来年7月には、欧州と共同の水星探査計画「ベピコロンボ」の探査機が欧州のロケットで打ち上げられる。JAXAの磁気圏探査機「MMO」は24年に水星に到着し約2年間、磁場や磁気圏を詳しく調べ、水星の内部構造などの解明を目指す。

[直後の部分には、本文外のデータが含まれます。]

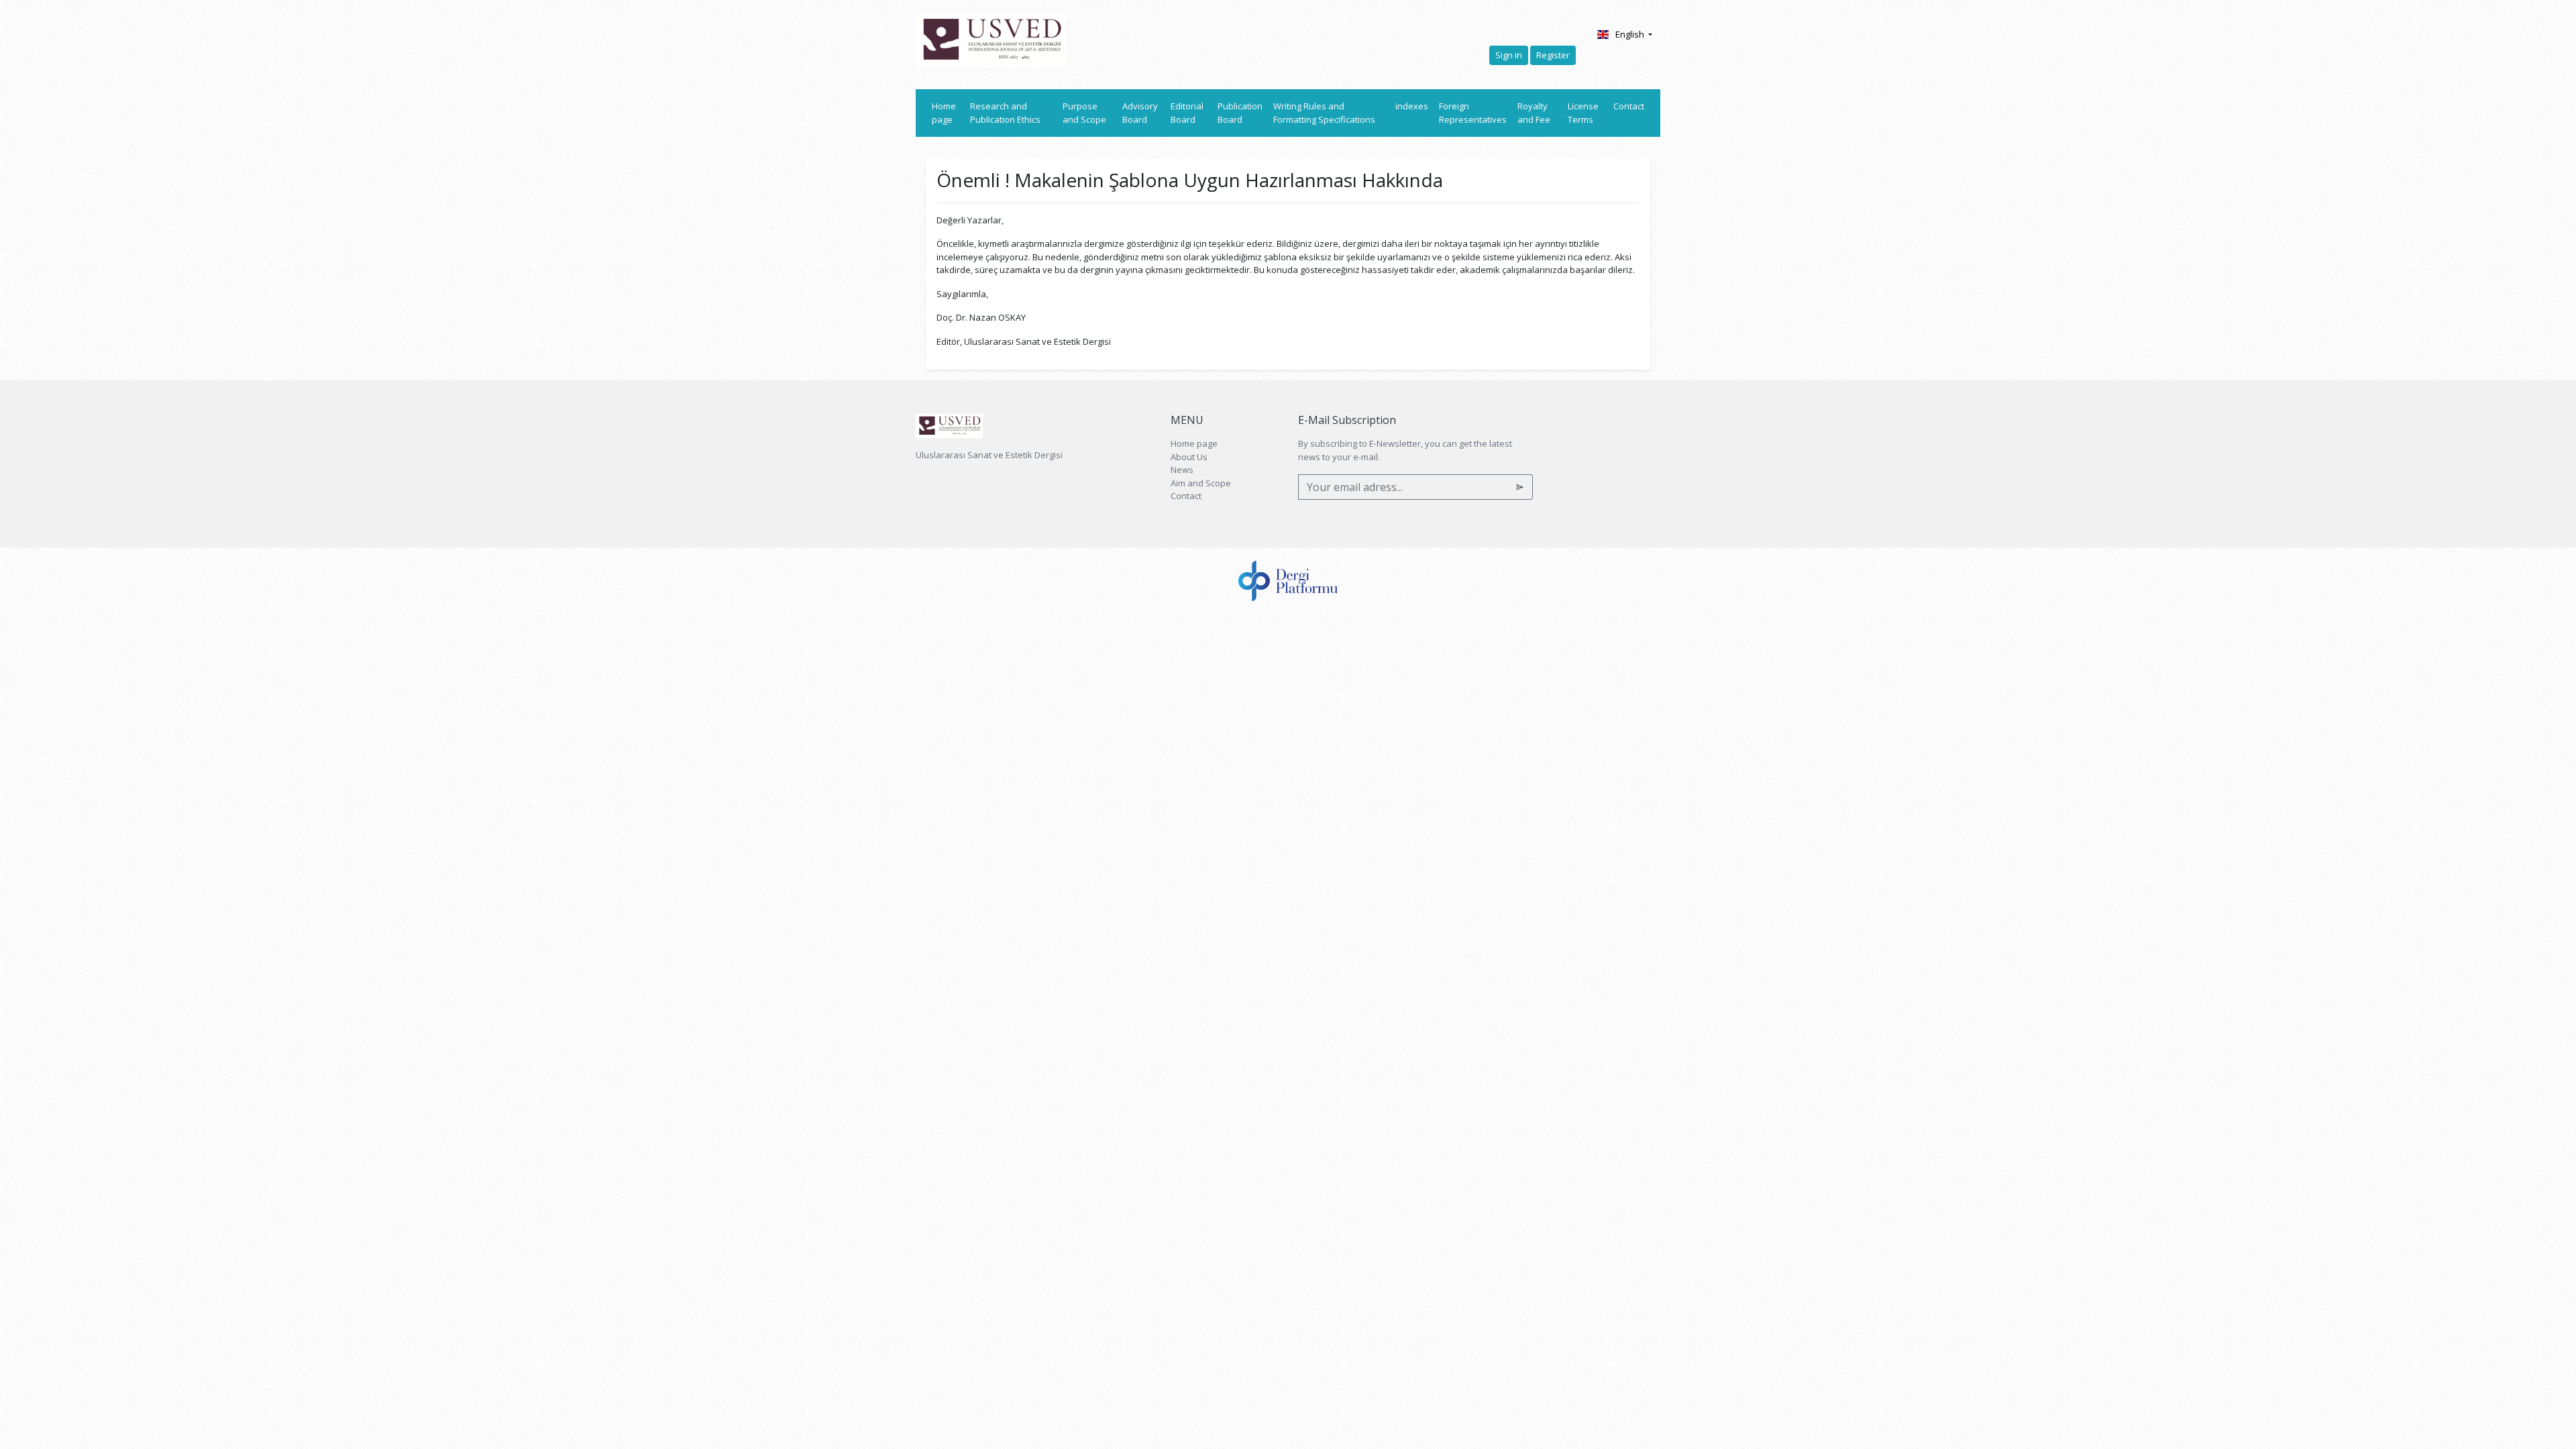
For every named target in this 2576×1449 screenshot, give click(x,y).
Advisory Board (1140, 112)
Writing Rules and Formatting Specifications (1324, 112)
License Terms (1583, 112)
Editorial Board (1187, 112)
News (1182, 470)
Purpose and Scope (1084, 112)
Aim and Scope (1201, 483)
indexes (1411, 106)
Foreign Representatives (1473, 112)
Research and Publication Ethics (1005, 112)
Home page (948, 112)
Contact (1628, 106)
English (1630, 34)
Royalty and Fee (1533, 112)
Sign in (1508, 55)
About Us (1189, 457)
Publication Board (1240, 112)
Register (1553, 55)
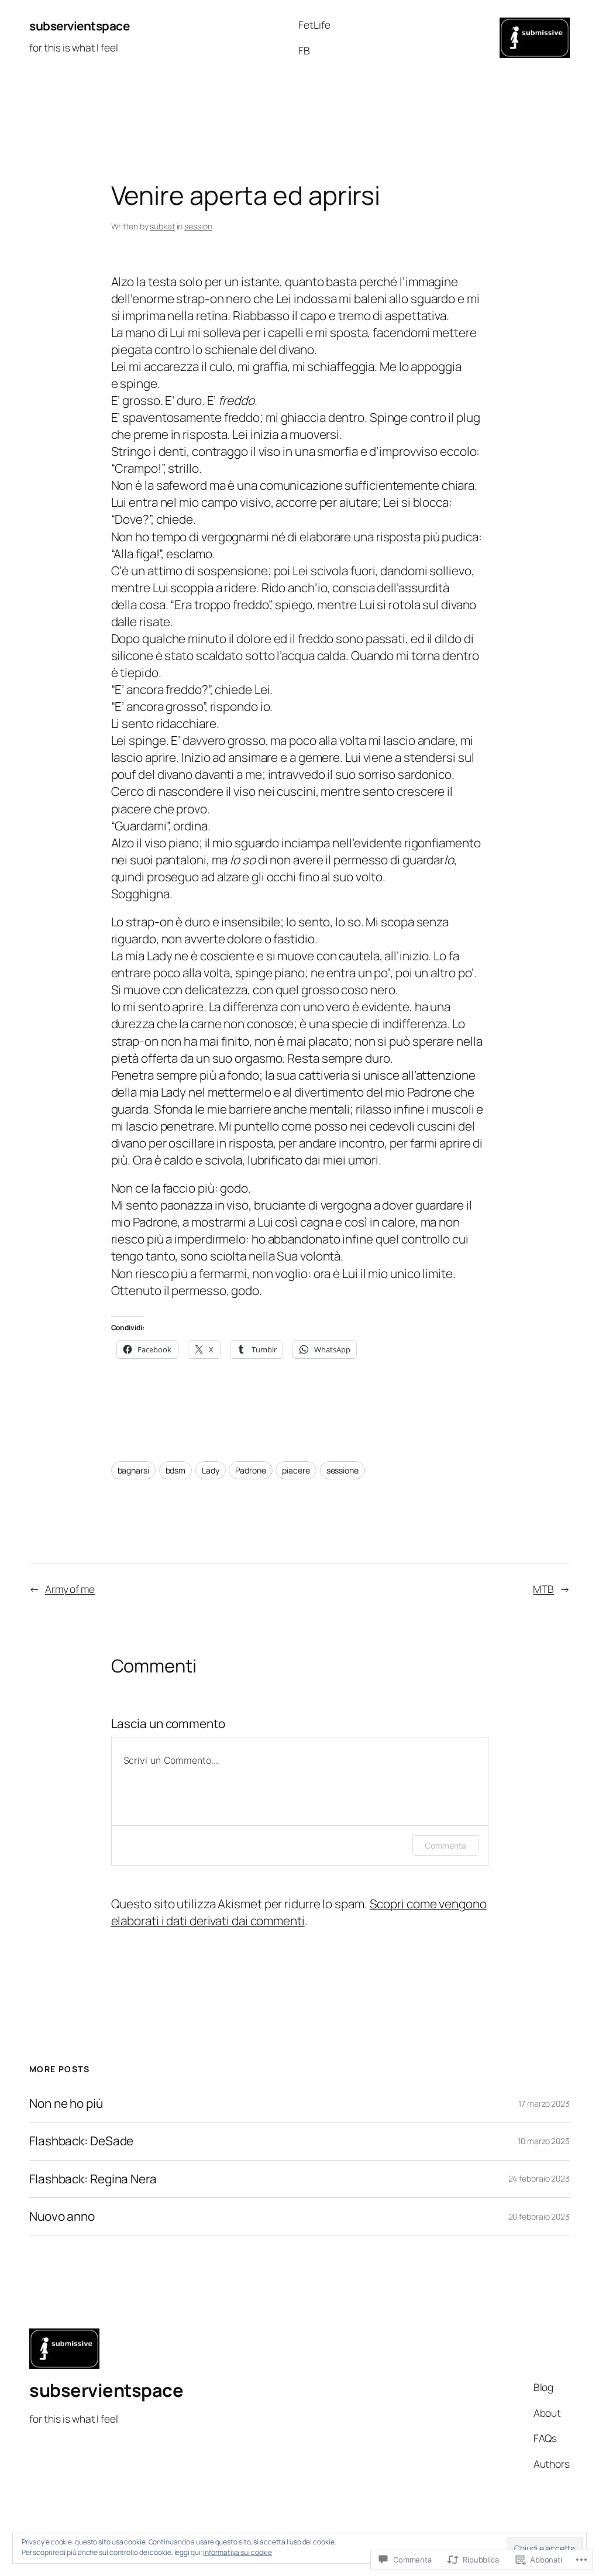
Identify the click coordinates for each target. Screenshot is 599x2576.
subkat (162, 226)
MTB (543, 1589)
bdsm (176, 1470)
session (198, 226)
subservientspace (79, 26)
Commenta (445, 1845)
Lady (210, 1470)
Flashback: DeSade (81, 2141)
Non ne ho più (66, 2103)
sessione (342, 1470)
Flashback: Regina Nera (93, 2179)
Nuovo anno (62, 2216)
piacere (295, 1470)
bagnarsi (133, 1470)
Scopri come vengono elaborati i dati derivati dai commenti (299, 1912)
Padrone (250, 1470)
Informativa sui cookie (237, 2552)
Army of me (70, 1589)
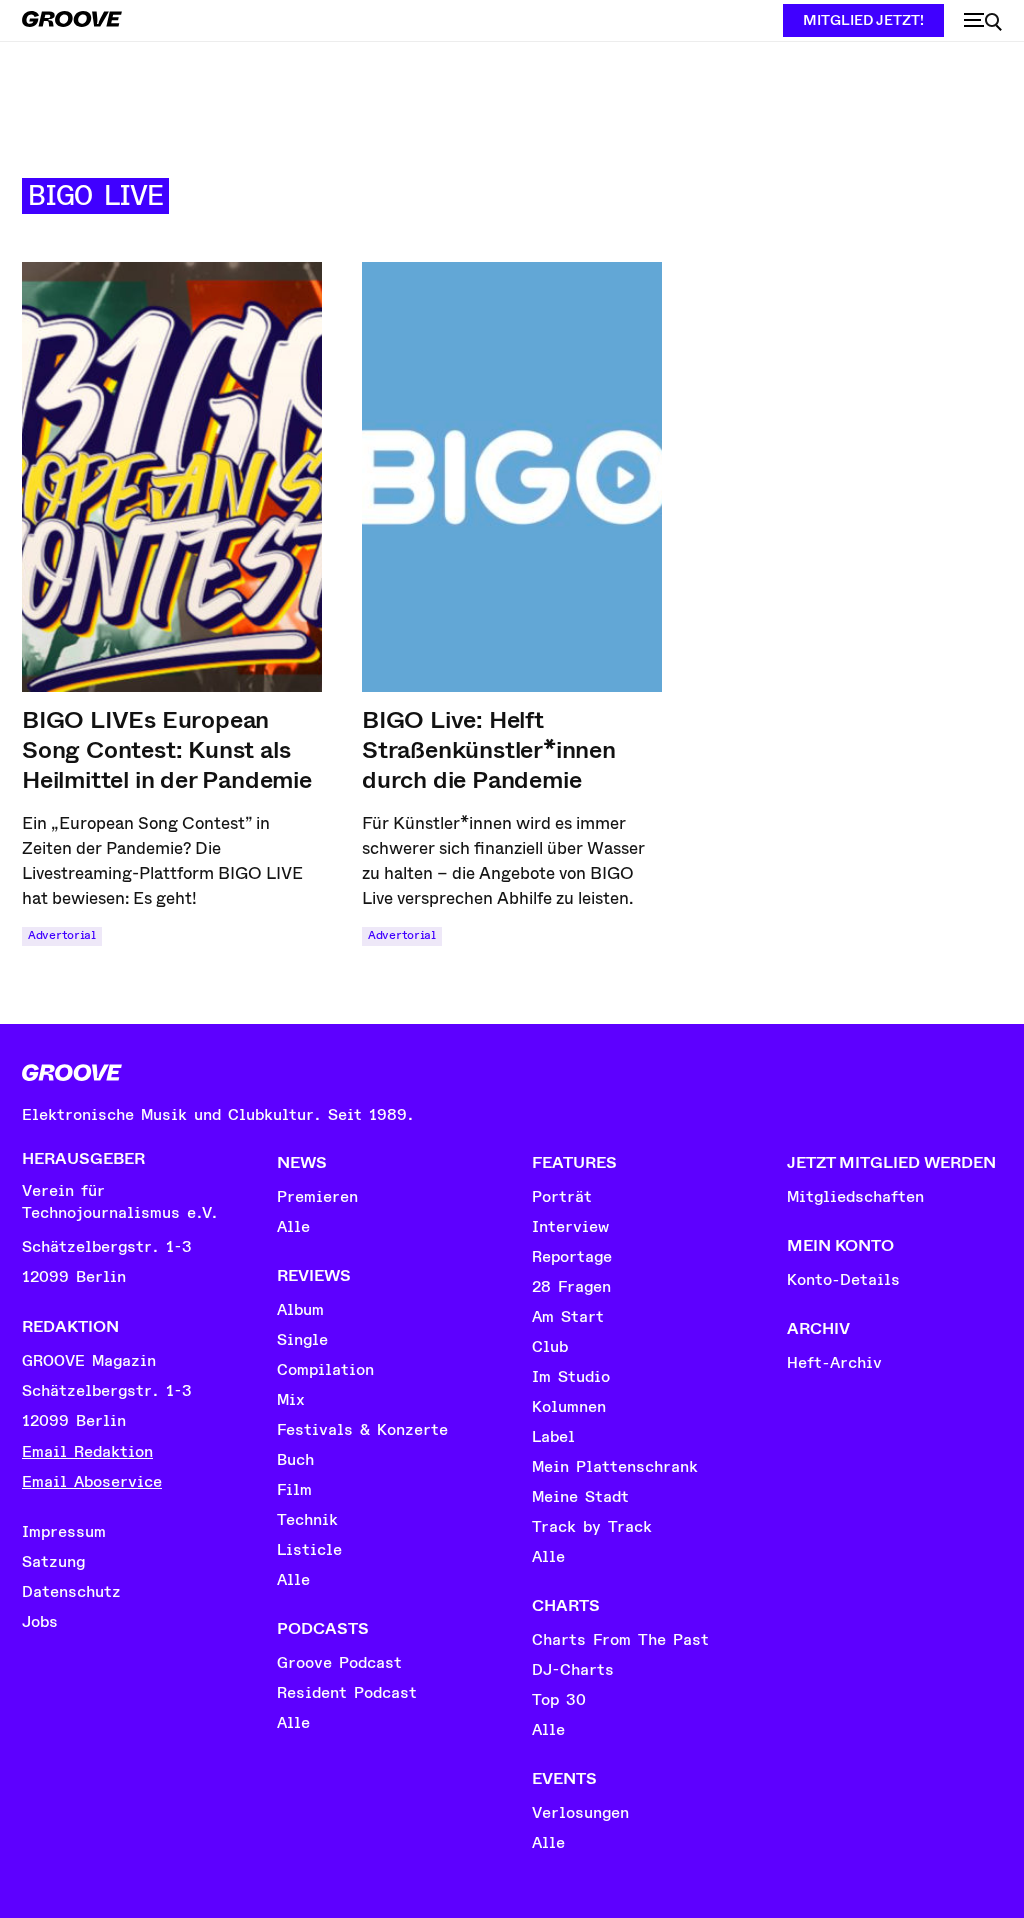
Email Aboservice (92, 1482)
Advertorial (62, 935)
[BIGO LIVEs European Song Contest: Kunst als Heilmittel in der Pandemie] (172, 477)
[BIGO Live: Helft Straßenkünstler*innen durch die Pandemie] (512, 477)
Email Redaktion (87, 1452)
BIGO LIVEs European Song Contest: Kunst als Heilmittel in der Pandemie (167, 750)
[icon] (983, 22)
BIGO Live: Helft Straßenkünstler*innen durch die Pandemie (489, 750)
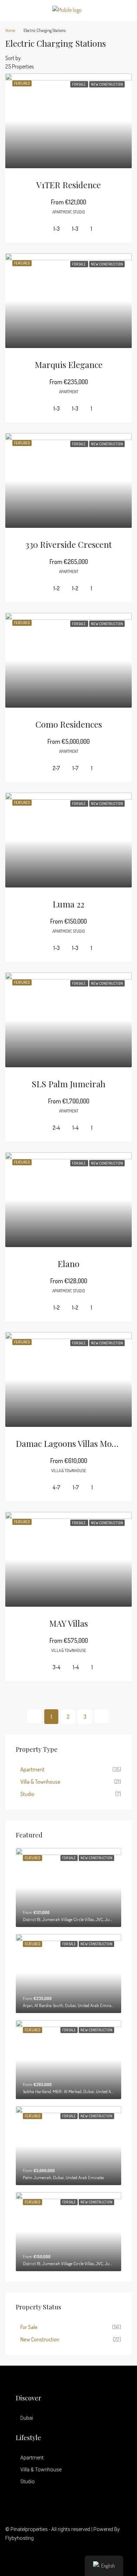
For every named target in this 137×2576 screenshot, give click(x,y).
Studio (27, 1793)
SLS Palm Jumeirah (68, 1083)
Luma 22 (68, 904)
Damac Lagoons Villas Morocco (74, 1443)
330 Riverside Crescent (68, 544)
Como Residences (68, 724)
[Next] (102, 1716)
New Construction (39, 2339)
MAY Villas (68, 1623)
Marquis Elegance (69, 364)
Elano (68, 1263)
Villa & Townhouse (40, 1781)
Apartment (32, 1769)
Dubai (26, 2418)
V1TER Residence (68, 184)
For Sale (29, 2327)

はやぶさ2が目指す小惑星も各国の重要な探査目標だ。太陽系の歴史や生命の起源に迫る成果が期待できるためだ。米国は来年9月に小惑星探査機を打ち上げる。はやぶさ2の国中均プロジェクトマネージャは「日米は採取した物質の相互提供などで協調する一方、激しい競争関係にもある」と話す。
米は冥王星に
日欧などが力をつけてきた惑星探査だが、総合力で米国の優位は揺らぎそうにない。今年の一大イベントは米航空宇宙局(NASA)の探査機「ニューホライズンズ」による史上初の冥王星到着だ。今月15日に観測を開始し、7月中旬に最接近する予定だ。
2月にはNASAの探査機「ドーン」が火星と木星の間にある小惑星帯の最大の天体、準惑星「セレス」に到着。来年7月には木星に探査機が到着するなど大型計画がめじろ押しだ。